Llamallamafruitpyjama · 11/12/2025 12:55

Querty123456 · 10/12/2025 16:49

Sounds like she was panicking and needed help. Poor lady, I feel for her. She wouldn’t have been able to get a taxi to take a sick dog and most vets won’t make house calls. What happened to the dog?

Then she would have called her daughter for help. She didn’t because she is a sexist moron and ‘it’s a man’s job to help and a woman’s to do medical appts.’ She is an idiot and has been horrible to OP who offered to help her.

Enjoy Boxing Day at home with your husband and kids OP. Your husband absolutely needs to stay home Boxing Day too or she will be causing major marriage issues between the two of you.
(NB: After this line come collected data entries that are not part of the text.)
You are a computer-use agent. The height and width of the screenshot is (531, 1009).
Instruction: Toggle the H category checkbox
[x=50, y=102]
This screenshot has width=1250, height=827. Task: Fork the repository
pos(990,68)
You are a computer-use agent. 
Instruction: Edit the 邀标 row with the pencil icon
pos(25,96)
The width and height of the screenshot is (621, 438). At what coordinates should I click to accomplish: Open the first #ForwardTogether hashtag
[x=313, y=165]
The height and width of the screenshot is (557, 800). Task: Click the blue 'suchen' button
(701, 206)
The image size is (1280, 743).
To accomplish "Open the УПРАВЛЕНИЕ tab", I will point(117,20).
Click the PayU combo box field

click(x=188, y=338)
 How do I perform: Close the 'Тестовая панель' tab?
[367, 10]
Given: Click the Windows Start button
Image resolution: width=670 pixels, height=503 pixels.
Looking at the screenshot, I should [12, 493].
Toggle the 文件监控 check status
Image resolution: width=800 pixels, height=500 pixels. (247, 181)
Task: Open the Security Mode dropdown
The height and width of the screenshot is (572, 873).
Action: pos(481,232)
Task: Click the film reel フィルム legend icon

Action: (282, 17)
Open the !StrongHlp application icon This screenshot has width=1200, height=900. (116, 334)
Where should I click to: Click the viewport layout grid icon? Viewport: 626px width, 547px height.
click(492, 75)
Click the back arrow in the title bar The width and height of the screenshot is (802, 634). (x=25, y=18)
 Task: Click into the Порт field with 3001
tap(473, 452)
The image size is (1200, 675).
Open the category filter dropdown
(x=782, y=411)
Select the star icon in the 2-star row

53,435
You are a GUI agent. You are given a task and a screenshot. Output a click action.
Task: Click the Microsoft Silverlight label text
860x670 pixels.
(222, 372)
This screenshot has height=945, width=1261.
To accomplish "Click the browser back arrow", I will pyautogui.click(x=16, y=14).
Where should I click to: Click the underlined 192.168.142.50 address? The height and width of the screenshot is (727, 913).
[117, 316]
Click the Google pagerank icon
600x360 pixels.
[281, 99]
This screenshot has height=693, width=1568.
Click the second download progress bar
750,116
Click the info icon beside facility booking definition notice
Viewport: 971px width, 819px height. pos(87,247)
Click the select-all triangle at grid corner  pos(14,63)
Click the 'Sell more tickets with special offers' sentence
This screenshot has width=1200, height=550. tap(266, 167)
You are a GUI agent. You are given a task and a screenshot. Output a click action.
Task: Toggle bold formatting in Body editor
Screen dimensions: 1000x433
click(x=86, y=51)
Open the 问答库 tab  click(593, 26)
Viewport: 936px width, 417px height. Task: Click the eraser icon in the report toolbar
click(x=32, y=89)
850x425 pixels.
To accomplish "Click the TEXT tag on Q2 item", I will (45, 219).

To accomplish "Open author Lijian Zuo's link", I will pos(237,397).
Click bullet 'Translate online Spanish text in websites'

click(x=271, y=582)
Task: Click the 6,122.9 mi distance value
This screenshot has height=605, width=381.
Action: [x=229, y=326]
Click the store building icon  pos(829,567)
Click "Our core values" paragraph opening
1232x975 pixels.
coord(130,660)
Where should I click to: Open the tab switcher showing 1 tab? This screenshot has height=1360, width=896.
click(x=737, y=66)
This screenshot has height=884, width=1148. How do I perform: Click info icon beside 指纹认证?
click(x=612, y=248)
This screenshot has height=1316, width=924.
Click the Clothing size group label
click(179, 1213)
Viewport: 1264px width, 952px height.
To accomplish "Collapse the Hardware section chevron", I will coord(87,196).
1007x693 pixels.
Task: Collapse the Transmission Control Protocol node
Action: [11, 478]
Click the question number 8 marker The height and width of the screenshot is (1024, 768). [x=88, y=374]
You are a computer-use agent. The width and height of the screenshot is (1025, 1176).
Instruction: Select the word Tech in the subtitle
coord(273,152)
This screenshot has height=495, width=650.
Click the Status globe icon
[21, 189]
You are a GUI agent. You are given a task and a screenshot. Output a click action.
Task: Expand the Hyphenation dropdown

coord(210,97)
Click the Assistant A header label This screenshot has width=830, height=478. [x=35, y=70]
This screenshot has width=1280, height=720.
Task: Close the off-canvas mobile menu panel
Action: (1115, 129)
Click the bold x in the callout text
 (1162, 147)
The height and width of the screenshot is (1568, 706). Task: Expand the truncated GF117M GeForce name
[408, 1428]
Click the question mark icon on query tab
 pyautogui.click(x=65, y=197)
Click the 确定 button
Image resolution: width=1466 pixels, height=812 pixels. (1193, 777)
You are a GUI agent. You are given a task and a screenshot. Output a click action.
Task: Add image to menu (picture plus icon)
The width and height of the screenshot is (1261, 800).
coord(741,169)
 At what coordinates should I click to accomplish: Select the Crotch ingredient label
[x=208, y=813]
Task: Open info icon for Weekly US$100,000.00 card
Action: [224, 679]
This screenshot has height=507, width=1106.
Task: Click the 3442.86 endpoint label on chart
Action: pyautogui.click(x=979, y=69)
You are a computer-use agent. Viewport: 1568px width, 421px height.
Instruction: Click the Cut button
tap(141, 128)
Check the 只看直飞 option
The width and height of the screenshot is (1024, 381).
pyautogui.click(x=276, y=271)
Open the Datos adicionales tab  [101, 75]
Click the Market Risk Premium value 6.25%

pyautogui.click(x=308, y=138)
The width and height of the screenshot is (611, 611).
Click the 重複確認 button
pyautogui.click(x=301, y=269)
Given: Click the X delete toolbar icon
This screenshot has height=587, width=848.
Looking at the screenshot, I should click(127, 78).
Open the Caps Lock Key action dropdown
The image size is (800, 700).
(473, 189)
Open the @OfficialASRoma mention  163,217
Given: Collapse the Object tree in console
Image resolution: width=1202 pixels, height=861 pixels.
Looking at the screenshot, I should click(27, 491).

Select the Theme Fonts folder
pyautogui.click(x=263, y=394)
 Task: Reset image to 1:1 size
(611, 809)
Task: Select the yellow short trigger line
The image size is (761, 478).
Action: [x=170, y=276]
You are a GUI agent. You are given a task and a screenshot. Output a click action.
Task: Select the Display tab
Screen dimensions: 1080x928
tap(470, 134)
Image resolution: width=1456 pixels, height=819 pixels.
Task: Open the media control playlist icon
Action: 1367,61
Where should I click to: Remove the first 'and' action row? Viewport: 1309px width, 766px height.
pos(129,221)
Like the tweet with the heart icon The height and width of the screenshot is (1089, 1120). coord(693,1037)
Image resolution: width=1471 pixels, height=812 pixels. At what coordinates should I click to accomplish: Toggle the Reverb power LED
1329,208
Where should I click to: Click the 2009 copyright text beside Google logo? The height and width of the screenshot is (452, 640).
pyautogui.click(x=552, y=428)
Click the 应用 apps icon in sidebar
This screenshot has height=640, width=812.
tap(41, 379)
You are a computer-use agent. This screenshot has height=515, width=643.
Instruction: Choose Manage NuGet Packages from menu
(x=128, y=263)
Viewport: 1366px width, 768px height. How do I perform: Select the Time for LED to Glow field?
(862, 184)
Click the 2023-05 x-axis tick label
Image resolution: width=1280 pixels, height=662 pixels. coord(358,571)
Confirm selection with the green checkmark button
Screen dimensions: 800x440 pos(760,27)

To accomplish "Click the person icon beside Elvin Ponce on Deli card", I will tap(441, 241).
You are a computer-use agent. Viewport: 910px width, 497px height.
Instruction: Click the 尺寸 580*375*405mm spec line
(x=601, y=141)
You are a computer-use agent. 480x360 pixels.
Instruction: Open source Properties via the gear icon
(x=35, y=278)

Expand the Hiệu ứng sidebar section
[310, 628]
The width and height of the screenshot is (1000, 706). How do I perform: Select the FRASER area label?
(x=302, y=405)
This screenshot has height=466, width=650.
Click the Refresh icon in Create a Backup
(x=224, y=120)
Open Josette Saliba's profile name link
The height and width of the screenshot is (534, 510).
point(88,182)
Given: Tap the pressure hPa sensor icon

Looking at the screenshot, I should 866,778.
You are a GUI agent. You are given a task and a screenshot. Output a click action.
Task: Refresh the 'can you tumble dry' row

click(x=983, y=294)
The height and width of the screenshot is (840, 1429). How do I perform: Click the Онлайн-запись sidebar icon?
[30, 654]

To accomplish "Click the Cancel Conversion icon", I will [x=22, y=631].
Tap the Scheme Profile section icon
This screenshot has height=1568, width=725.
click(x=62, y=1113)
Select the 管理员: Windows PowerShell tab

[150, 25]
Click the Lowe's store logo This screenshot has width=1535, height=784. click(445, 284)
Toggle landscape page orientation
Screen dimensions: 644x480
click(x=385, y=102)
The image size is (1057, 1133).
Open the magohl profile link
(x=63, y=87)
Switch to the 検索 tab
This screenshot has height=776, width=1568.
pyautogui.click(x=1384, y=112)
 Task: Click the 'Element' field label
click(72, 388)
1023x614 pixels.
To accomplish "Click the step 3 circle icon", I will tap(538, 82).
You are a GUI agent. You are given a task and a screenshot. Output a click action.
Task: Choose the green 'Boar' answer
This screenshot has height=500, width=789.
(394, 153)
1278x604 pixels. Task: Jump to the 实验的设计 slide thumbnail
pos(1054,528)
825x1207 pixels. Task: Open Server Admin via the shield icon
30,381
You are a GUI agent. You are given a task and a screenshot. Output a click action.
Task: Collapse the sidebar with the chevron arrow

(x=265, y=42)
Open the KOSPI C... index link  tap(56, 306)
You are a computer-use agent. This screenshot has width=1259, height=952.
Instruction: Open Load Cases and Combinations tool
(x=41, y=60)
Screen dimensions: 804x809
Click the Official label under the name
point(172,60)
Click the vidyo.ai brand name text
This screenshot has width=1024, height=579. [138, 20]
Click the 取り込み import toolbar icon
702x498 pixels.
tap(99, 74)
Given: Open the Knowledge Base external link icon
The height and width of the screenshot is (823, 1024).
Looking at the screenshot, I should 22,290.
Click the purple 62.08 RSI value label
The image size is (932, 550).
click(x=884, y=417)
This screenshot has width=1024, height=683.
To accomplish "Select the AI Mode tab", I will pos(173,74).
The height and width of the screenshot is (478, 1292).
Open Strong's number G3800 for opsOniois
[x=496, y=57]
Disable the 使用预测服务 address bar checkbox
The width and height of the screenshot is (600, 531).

Your husband needs to make it clear the way she spoke to you was unacceptable and if she was that concerned she has a daughter she could also call.

Puzzledandpissedoff · 11/12/2025 12:56

😂 Do you have experience of my gran!! 😂. This is exactly her MO

No, @gallivantsaregood, but I had my own late, exMil who conformed to pattern Hmm

She also had a superbly passive aggressive phrase for anyone who dared to challenge her on the slightest thing: "Ooooo I'm living too long" - designed to shut it down and encourage an outpouring of denial in its place

It worked only for a very short while ...

Julimia · 11/12/2025 12:57

Oh dear not good! Just leave her be. When animal is sorted and she's calmed down she will see what a mess she's made. Dont worry just let her get on with it. Just you and DH stick together.

Llamallamafruitpyjama · 11/12/2025 12:57

Cherry346 · 11/12/2025 12:43

I feel your pain, sounds just like my MIL. The latest is she isn't happy with us only having them to stay for two nights at Christmas so has decided not to bother coming at all (I have a long-term very debilitating illness and 2 days of hosting is my absolute limit if I'm to avoid a crash). I've had to learn to just let her have her strop and move on, sad as it is for our kids / her grandkids. Horrible when you're made to feel like the problem is you :(

2 days is more than enough! I will never understand these weirdo control freaks that cut off their nose to spite their face.